Is there a way to make my nipples smaller?
My nipples are massive. I would say that 75% of my breasts are consumed by my nipples. What are the best and most affordable ways to make these things smaller? I do not want to get involved with a very invasive option and I do not have too much money. I hope there are some options for me?
Unfortunately there is no way to reduce the size of your nipples without surgery. You may have searched online and seen a number of creams or injectables that claim to mimic a reduction procedure in outcome, but they don't work. Plastic surgery is really the only viable option for nipple or areola reduction. Although the price of these non-invasive products are far less expensive than surgery, they won't reverse large nipples on the body (male or female).
The best way to start is by finding a board-certified plastic surgeon in your area that has extensive experience in nipple or areola reduction surgery. Start your research and make sure that you consult with a few before committing to the procedure and the surgeon. The nipple or areola reduction procedure may not be as invasive as you think, however, it is still surgery. For areola reduction, tiny incisions are made around the perimeter of the areola to reduce it in size and then gathered or tied to the remaining breast skin. Sometimes nipple or areola reduction procedures are coupled with other breast procedures to give the entire breast a fresh look. If you go that route (coupling a nipple reduction procedure with a breast lift) you could be looking at paying around $5,000 or more. Alone, a nipple or areola reduction procedure could cost around $1,500 to $3,000, give or take.
Again, please consult with several plastic surgeons about the options available to you and to determine if you’re a good candidate for a nipple reduction, areola reduction, or a combination of the two. Each has its own pluses and minuses, side effects, price tag, and timetable for the healing process.
It's difficult to determine your issue without an in-person exam or photos, but let's try to discuss your options. First, I believe you're referring to the area known as the areola versus the nipple itself. The areola is the pigmented area on your breast around the nipple. Though your question states that 75% of your breasts consist of nipple, I'm going to assume you’re referring more to the areola than the nipple itself. Many patients and doctors use the term areola reduction surgery and nipple reduction/nipple reduction surgery interchangeably, so you can do your research on both.
Increases to the size of the areola are sometimes the result of weight gain and aging. For women, nipples and areola can become larger and darker in color after childbirth and if they breastfeed. Some return to their pre-childbirth appearance, others don't.
You should start doing some research to locate board-certified plastic surgeons (certified by the American Board of Plastic Surgery -- ABPS) that specialize in this type of reduction surgery. We do see a number of patients that say their nipples/areola are disproportionate to the size of their breasts.

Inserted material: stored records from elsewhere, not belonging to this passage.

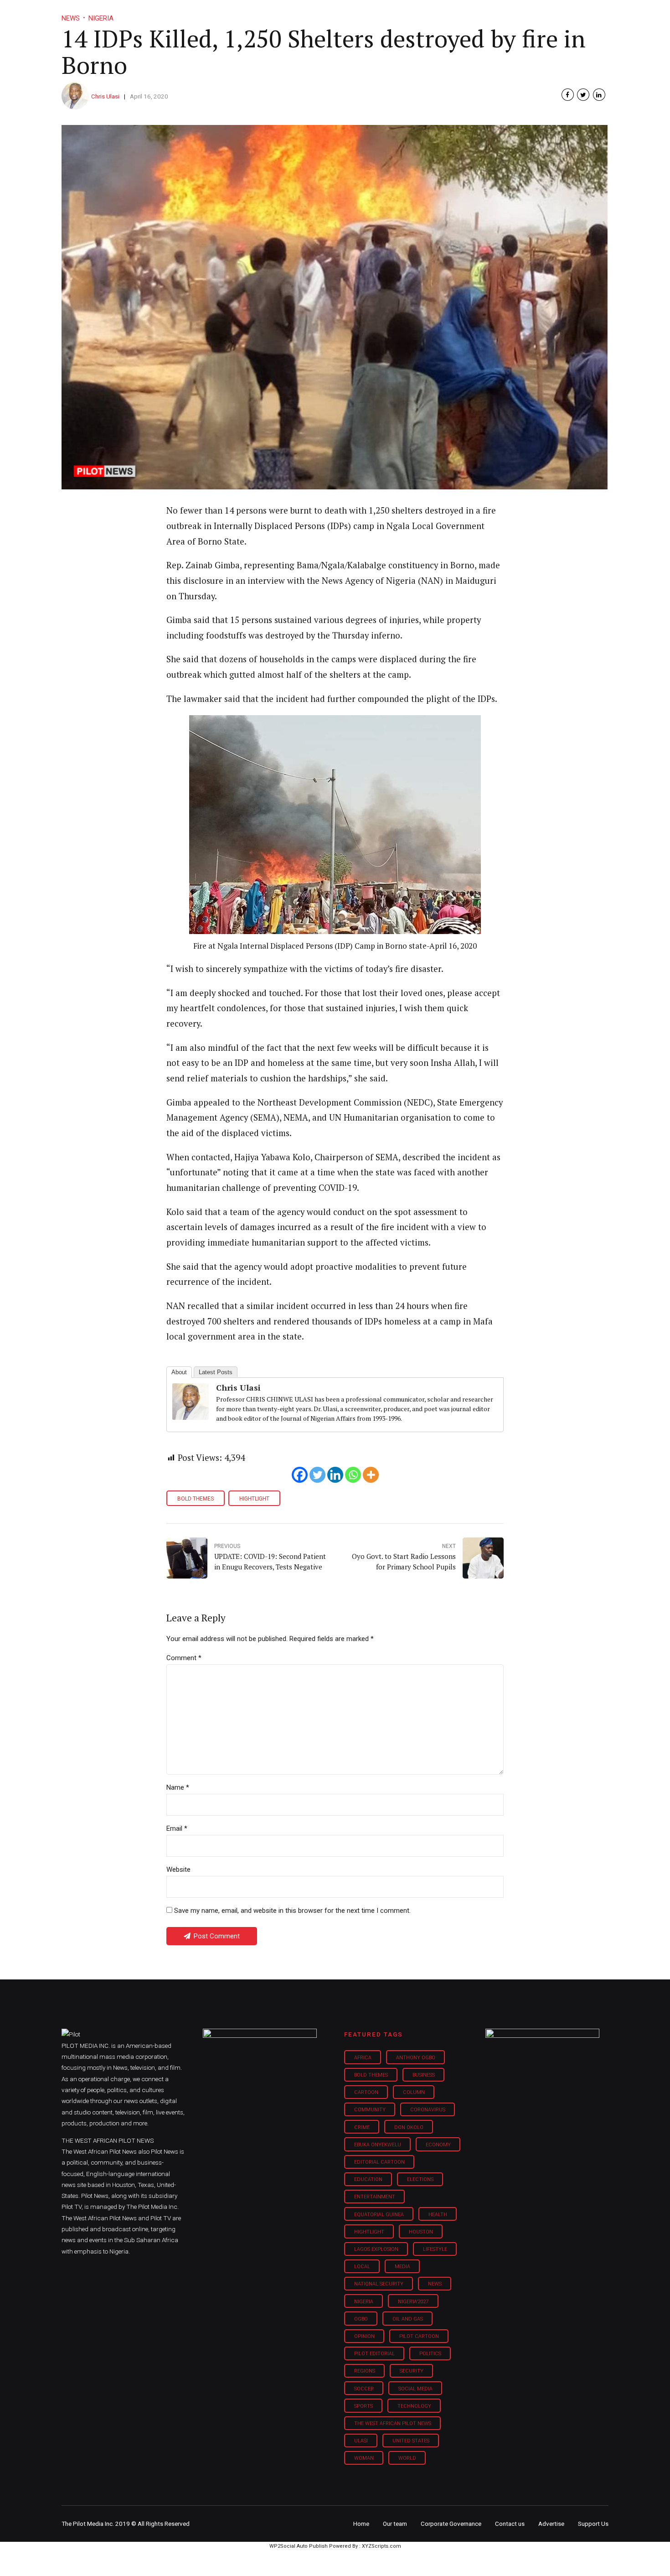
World (407, 2458)
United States (410, 2441)
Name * (177, 1787)
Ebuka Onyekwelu (377, 2145)
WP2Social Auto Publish (298, 2546)
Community (370, 2110)
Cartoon (366, 2092)
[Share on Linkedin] (599, 94)
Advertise (551, 2523)
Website (178, 1869)
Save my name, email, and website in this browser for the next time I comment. (292, 1910)
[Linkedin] (335, 1475)
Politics (430, 2354)
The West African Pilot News (392, 2423)
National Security (378, 2284)
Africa (362, 2058)
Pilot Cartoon (419, 2336)
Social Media (415, 2389)
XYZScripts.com (381, 2546)
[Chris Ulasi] (190, 1416)
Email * (176, 1828)
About (179, 1372)
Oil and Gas (407, 2319)
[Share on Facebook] (568, 94)
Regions (364, 2371)
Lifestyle (365, 14)
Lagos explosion (376, 2249)
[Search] (602, 5)
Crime (362, 2127)
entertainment (374, 2197)
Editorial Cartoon (379, 2162)
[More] (371, 1475)
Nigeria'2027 (413, 2302)
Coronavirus (427, 2110)
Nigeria (363, 2302)
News (435, 2284)
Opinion (412, 14)
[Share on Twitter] (583, 94)
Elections (420, 2179)
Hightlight (254, 1499)
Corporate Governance (451, 2523)
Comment (183, 1658)
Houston (421, 2232)
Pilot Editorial (374, 2354)
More (512, 14)
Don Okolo (408, 2127)
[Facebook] (300, 1475)
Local (362, 2267)
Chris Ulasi (105, 96)
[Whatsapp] (353, 1475)
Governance (464, 14)
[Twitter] (317, 1475)
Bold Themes (195, 1499)
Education (368, 2179)
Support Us (559, 14)
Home (270, 14)
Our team (395, 2523)
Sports (363, 2406)
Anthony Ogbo (415, 2058)
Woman (364, 2458)
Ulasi (361, 2441)
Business (316, 14)
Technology (414, 2406)
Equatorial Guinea (379, 2215)
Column (414, 2092)
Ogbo (361, 2319)
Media (402, 2267)
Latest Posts (215, 1372)
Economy (438, 2145)
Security (411, 2371)
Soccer (364, 2389)
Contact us (510, 2523)
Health (437, 2215)
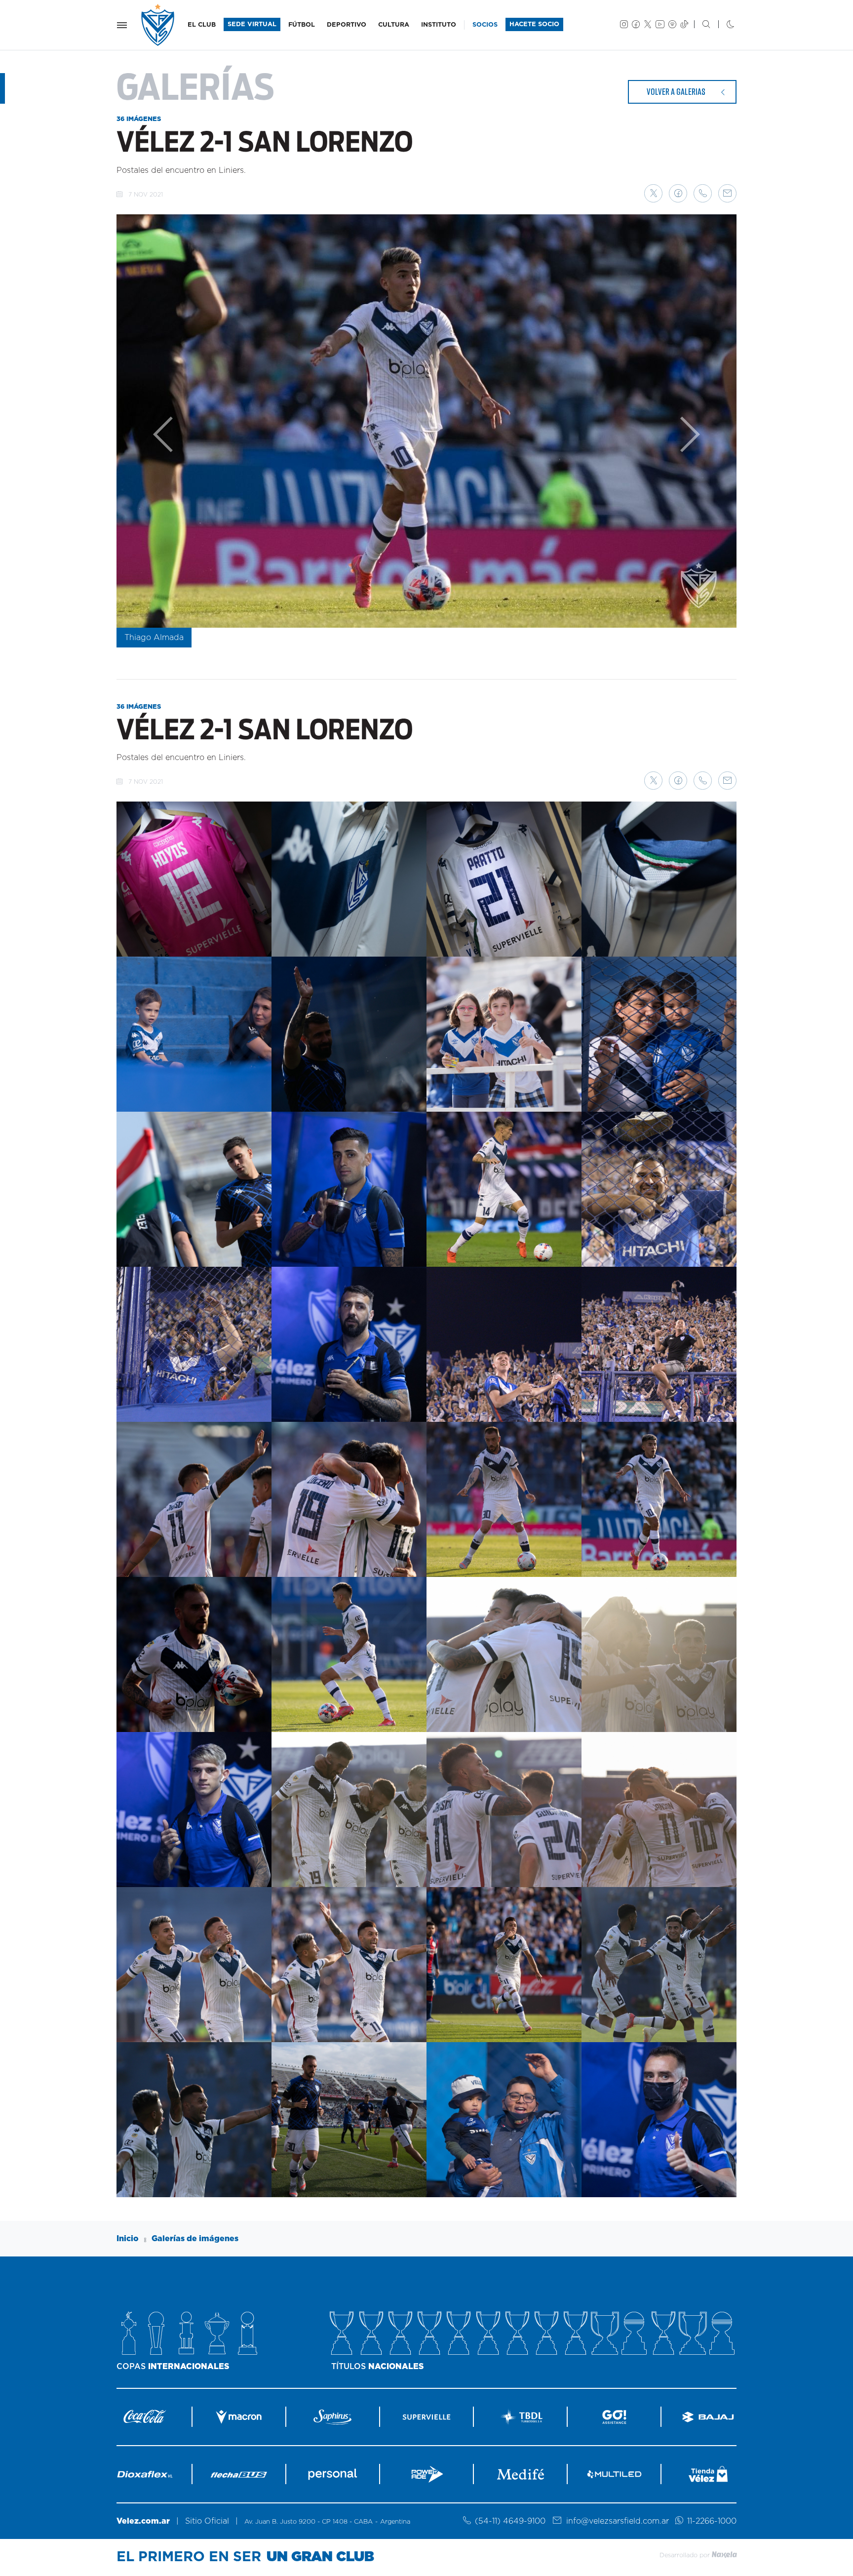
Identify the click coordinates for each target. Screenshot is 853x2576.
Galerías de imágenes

There are some surgical procedures that can help. Some patients look to combine areola reductions with other cosmetic procedures, such as a breast lift, breast implant, breast reduction, etc. Nipple reduction surgery generally involves the removal of tissue from the nipples followed by a reshaping of the nipple. Areola reduction is similar. An incision is made around the edge of the areola to remove excess tissue. The skin is gathered and held together by stitches that will dissolve over time. There may be some scarring around the area where the incisions were made. Some scars will fade over time, some won't. The procedure is usually done in a surgical center or the surgeon’s office under local anesthesia with IV sedation or, in some cases, general anesthesia.
Costs for cosmetic surgery vary by location. The total cost can run anywhere from $1,000 to $2,500 or more this procedure.
Depending on your anatomy, areolar reduction may be done and result in a significantly more aesthetic appearance, but there may be a requirement for incisions around the areola AND in a vertical orientation (lollipop lift incision). The reason for this is that when you try to reduce too large a circle by cutting out the excess donut on the outside and sewing the outer circle to a smaller inner one, there is tension around the circle that may tend to stretch the areola back out and/or widen the scar tissue. One way to redistribute the tension is to include a vertical incision.